## Your task
Once the line containing "You are a computer-use" is located, output it and every line after it through the end of the records, exactly as written and nothing else.

## Dataset entries
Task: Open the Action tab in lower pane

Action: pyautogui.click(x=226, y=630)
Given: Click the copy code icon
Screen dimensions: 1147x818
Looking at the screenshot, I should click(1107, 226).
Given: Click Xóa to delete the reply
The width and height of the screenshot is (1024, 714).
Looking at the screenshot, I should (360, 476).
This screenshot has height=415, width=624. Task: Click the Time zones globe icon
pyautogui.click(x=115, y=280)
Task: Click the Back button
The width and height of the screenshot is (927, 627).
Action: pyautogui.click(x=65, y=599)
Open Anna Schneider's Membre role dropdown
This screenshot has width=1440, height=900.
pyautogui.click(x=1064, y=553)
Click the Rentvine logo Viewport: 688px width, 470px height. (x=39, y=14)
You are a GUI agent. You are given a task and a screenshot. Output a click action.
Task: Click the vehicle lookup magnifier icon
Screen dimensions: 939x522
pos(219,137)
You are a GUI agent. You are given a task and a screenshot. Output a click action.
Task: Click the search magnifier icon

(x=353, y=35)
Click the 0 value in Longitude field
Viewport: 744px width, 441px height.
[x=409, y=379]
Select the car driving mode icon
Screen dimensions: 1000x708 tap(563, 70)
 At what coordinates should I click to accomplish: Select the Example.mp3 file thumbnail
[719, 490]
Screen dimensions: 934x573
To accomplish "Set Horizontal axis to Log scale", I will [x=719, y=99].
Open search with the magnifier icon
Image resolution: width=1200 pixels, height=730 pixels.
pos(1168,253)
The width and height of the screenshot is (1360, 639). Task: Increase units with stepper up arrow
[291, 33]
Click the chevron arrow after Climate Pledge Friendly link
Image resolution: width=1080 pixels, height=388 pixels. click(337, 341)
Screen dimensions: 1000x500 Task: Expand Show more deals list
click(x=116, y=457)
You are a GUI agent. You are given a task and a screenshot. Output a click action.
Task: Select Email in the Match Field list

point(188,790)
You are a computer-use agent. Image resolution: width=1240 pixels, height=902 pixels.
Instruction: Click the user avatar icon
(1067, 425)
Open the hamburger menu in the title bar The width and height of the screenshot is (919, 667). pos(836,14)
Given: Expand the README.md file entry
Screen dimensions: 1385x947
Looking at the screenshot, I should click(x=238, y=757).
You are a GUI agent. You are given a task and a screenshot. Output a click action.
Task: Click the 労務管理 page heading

## Result of the exercise
You are a computer-use agent. Image resolution: width=1240 pixels, height=902 pixels.
Instruction: Click the user avatar icon
(1067, 425)
Open the hamburger menu in the title bar The width and height of the screenshot is (919, 667). pos(836,14)
Given: Expand the README.md file entry
Screen dimensions: 1385x947
Looking at the screenshot, I should click(x=238, y=757).
You are a GUI agent. You are given a task and a screenshot. Output a click action.
Task: Click the 労務管理 page heading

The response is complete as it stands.